Success rate is coarse-grained—with 5 scouts, only 6 values are possible (0%, 20%, 40%, 60%, 80%, 100%). After ~10 episodes, all scouts typically reach the goal. Average steps shows continued policy refinement, dropping from ~70 (random) to ~8 (optimal).

Running the Visualization

./scripts/serve.sh   # Open http://localhost:3200
  • Yew/WASM frontend with FastAPI backend
  • Speed control from 1x to 100x
  • Replay mode to step through recorded training

What’s Next

Potential future directions:

Direction Why It Matters
Larger environments Test scaling to 15x15, 25x25 grids
Scout communication Real-time sharing vs passive pooling
Adaptive intrinsic rewards Learn the reward function (closer to full IRPO)
Multi-goal environments Multiple sparse rewards to discover

Key Takeaways

  1. Intrinsic rewards drive exploration. CuriousScout and OptimisticScout implement different philosophies: novelty bonuses vs optimistic initialization.

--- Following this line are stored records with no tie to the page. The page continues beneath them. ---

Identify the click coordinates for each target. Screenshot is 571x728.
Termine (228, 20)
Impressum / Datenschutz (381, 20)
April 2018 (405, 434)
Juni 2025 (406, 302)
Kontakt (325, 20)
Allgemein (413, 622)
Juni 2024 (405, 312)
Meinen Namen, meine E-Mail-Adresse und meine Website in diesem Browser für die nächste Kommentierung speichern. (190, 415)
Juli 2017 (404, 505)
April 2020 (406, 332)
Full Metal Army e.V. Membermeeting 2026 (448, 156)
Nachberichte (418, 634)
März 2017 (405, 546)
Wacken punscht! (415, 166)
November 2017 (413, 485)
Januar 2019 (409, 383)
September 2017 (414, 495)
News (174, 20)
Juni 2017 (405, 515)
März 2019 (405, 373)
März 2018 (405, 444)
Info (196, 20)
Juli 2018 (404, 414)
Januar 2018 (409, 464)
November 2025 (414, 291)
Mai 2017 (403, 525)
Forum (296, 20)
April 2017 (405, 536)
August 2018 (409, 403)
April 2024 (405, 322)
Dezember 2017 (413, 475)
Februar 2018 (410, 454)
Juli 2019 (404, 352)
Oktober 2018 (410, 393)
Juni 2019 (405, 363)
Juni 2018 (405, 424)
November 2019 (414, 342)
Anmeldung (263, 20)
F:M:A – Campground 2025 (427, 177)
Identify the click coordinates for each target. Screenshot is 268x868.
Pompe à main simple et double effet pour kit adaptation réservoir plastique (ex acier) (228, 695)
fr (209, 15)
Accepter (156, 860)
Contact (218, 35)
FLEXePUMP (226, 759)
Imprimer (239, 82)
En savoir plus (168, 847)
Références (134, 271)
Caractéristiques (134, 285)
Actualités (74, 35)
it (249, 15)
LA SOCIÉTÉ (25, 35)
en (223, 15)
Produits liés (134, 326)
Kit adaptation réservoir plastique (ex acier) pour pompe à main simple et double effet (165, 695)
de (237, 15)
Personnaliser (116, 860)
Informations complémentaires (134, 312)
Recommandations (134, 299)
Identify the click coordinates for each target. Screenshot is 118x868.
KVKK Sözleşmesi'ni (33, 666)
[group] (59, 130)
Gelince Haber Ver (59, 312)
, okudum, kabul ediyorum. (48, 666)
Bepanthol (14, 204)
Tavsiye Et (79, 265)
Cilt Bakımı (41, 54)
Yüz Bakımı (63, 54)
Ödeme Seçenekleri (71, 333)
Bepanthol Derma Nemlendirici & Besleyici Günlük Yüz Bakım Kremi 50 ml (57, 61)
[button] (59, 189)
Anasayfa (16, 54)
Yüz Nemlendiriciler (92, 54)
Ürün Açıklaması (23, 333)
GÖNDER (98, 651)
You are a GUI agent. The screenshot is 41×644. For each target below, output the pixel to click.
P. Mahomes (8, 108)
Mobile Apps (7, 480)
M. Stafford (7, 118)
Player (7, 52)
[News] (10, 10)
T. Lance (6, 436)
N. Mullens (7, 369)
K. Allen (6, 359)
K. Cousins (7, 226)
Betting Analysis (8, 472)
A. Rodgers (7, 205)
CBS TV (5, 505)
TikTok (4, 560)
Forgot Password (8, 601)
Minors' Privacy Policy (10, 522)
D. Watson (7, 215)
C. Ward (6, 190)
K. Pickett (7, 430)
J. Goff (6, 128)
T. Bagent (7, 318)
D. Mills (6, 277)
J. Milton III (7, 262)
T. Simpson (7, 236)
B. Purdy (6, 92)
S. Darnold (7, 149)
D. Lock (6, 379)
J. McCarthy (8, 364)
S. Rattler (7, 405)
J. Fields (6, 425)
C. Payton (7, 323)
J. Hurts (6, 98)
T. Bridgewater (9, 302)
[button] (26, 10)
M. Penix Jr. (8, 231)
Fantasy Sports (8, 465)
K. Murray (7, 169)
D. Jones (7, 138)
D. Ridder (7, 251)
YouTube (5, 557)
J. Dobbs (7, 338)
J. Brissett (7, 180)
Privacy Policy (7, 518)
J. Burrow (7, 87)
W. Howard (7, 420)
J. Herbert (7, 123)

  2. Strategy quality > diversity in simple environments. Five good scouts beat five diverse but weaker scouts.

  3. Diversity during learning, convergence after. The “many eyes” benefit comes from diverse exploration during learning. Once Q-values converge, all scouts should follow the same optimal policy.

  4. Shared Q-table enables collective learning. All scouts contribute to one Q-table—more explorers means faster convergence.

  5. Visual diversity costs performance. Modes like “Diverse Paths” create interesting heatmaps but suboptimal behavior. Use “Shared Policy” for best learning results.

References

Concept Paper
IRPO Intrinsic Reward Policy Optimization (Cho & Tran 2026)
Reagent Reasoning Reward Models for Agents (Fan et al. 2026)
ICM Curiosity-driven Exploration (Pathak et al. 2017)

Diverse exploration, convergent execution. Many eyes see more, but the best path is the one they all agree on.